30.4.12

Otra vez

Otra vez: me levanté temprano sabiendo irreflexiva y exactamente hacia dónde debían moverse los muebles (según recuerdo es lo mismo que le pasa periódicamente a mi mamá). No es algo que yo haga sino algo que me sucede, como una comprensión súbita e inevitable. Hay que ver de las cosas que se ocupa el inconsciente.

24.4.12

El cielo sobre Berlín

En el cine-arte de la tardecita hoy pasaron Der Himmel über Berlin, de Wim Wenders (1987), que en español se llama El cielo sobre Berlín o, siguiendo la traducción al inglés, Las alas del deseo. Como siempre, fue mejor no leer sinopsis y meterse dentro de la película. Sólo te cuento que Wenders ganó por ella un premio de Mejor Director en Cannes y que se cumplen varias de las definiciones de Italo Calvino para "clásico".

23.4.12

Sant Jordi

El amor es idéntico a sí mismo. Ardiente y pinchudo como una rosa roja, circunspecto e ilusionado como un libro.

17.4.12

la Alvarado

Doblé hacia la Alvarado viniendo de la Alliance, con Les Misérables en la mano, como reconciliada. Tuve que pararme un momento frente a una escuela. Era noche cerrada. Alguien en la escuela estaba haciendo lentamente escalas con un enorme instrumento de metal, no sé cómo se llama ese instrumento. Unos metros más allá: un atado grande de rosas de jardín sobre la vereda. Me imaginé  los quince o veinte que estarían viendo Los clowns de Fellini, cruzando la calle. Pasé frente a la vidriera de Rayuela. Prou.

15.4.12

la glorieta

No llegué a conocer la del parque de la Ciutadella, en Barcelona, donde se baila tango cuando el tiempo está bueno. En Salta la glorieta está en la plaza 9 de Julio y se llena de turistas, mirones y bailarines.
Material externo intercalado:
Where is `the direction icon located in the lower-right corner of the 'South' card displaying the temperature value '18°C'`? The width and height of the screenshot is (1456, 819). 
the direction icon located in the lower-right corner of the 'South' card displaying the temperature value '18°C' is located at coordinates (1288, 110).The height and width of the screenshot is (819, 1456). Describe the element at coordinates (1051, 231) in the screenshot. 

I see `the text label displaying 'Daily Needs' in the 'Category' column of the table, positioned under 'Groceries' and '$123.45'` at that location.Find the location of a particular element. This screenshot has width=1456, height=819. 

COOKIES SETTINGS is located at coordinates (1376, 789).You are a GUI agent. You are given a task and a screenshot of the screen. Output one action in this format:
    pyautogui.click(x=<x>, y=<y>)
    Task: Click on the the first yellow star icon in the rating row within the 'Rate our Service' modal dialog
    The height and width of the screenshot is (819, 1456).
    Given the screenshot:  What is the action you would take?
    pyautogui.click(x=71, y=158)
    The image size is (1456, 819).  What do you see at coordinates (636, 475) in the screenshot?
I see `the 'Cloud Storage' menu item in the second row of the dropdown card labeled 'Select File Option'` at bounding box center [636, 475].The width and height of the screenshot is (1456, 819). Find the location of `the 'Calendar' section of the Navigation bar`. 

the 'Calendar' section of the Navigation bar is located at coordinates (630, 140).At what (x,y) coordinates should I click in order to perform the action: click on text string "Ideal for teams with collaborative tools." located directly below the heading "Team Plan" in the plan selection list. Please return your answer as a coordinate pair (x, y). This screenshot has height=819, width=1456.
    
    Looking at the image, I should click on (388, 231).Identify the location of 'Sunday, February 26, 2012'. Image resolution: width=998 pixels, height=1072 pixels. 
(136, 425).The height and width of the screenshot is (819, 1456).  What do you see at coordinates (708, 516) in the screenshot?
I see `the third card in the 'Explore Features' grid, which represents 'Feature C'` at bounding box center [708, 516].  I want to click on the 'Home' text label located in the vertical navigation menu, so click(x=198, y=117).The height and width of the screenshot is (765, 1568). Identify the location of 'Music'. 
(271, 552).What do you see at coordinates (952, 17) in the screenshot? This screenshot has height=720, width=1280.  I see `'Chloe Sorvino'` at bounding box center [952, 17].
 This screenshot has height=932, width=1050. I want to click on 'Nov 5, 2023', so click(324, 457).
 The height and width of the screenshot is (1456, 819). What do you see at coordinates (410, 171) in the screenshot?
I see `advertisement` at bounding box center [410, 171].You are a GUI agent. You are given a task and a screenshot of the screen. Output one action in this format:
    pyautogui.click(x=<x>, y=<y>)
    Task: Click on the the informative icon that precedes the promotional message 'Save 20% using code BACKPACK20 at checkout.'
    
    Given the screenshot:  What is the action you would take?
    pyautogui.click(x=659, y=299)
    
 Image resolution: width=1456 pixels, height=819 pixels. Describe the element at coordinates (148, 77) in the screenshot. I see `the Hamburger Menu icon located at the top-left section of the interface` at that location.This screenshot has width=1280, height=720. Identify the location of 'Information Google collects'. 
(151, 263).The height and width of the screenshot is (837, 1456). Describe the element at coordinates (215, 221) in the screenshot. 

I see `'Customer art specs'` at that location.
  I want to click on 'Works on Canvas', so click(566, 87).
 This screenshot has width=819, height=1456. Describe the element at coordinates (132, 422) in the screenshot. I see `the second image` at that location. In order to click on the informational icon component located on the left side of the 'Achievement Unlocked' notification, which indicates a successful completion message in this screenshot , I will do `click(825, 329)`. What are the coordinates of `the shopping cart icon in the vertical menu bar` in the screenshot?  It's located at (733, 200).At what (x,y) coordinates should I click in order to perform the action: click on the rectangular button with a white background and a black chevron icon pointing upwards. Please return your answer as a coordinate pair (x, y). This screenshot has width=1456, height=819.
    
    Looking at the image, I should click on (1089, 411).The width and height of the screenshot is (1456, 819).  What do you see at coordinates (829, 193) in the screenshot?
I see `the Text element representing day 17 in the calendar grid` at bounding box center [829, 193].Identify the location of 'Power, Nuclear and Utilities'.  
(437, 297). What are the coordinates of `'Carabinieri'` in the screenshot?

Como Salta es Salta, había hoy hasta un Don Camilo: un cura que estuvo largo rato y dio una bendición cordial cuando se fue.

11.4.12

casa meva

Suena aún el lavarropas; lo dejé funcionando para ir al mercado y todavía no se termina el programa para ropa delicada. No recuerdo cuánto dura. La principal novedad del mercado: Dora, la señora que me vende la verdura, no está atendiendo; ha muerto su marido y ella no se repone. Me la imagino. Es el prototipo de la mujer fuerte, fortísima, que es puro corazón. Compré una planta de orégano (y reinicia mi minúsculo jardín). Continuará.

10.4.12

Montag lives

Mi blog no tiene ahora ni una imagen prestada. Montag lives.

la distancia

Dicen que la distancia es el olvido: dicen mal.

2.4.12

Ali shan (oolong)

Quizás la calle más encantadora de Barcelona, cerca de la plaza de Sant Jaume, en un lugar estrechito; tenía la dirección porque me la dieron dos personas que no se conocen entre sí. Me recibieron varios aromas, uno tras otro, en un ambiente claro de vapores orientales. Asientos de distintas alturas y formas. Me puse en una mesa cerca de un enchufe para poder instalar mi computadora. Una restauradora me dio la carta, una espléndida carta de té. En la primera página, las novedades: los premios de té verde japonés y otros varios tés más. La carta normal con capítulos para las variedades: té blanco (el que sólo podía tomar el emperador), té verde, de distintos países, té oolong o azul, té rojo, té negro. Infusiones preparadas en la casa. Algunos bocaditos. El té se sirve preferiblemente sin azúcar. Me asesoraron, cómo perdérmelo, y pedí un té azul de la montaña, con leche (que se sirve sin leche). Me comentaron que ese té viene de un jardín pequeño que está en una montaña con cerezos, en Taiwan; y lo creí, cómo no. Trajeron un servicio sencillo de té y un termo con agua. Pusieron en el recipiente unas bolitas y echaron agua; la restauradora preparó el primer té conmigo y me enseñó. Las bolitas de té se desenredaron al hidratarse y se volvieron grandes hojas. Me indicaron: las hojas son grandes porque este té viene de una planta muy antigua. Me asomé sobre las hojas humeantes y llegó, intenso, un aroma a té con leche; y fui niña de repente en casa de mi abuela. Supongo que abrí grandes los ojos. Oí: Volver, y un son gitano. Se hizo una pausa. Con la frente marchita, sí, era el tango. Un tango para bailar con castañuelas. Se me va el santo al cielo y mi segundo té ya está listo. Sentir que es un soplo la vida. La taza es redondeada y se deja acariciar, pensativa. Mi té se llama ali shan. Tomo una tercera taza, más paciente. Se enfría, es inexorable, el té siempre se enfría; es la señal para el rito antiguo. Adeu.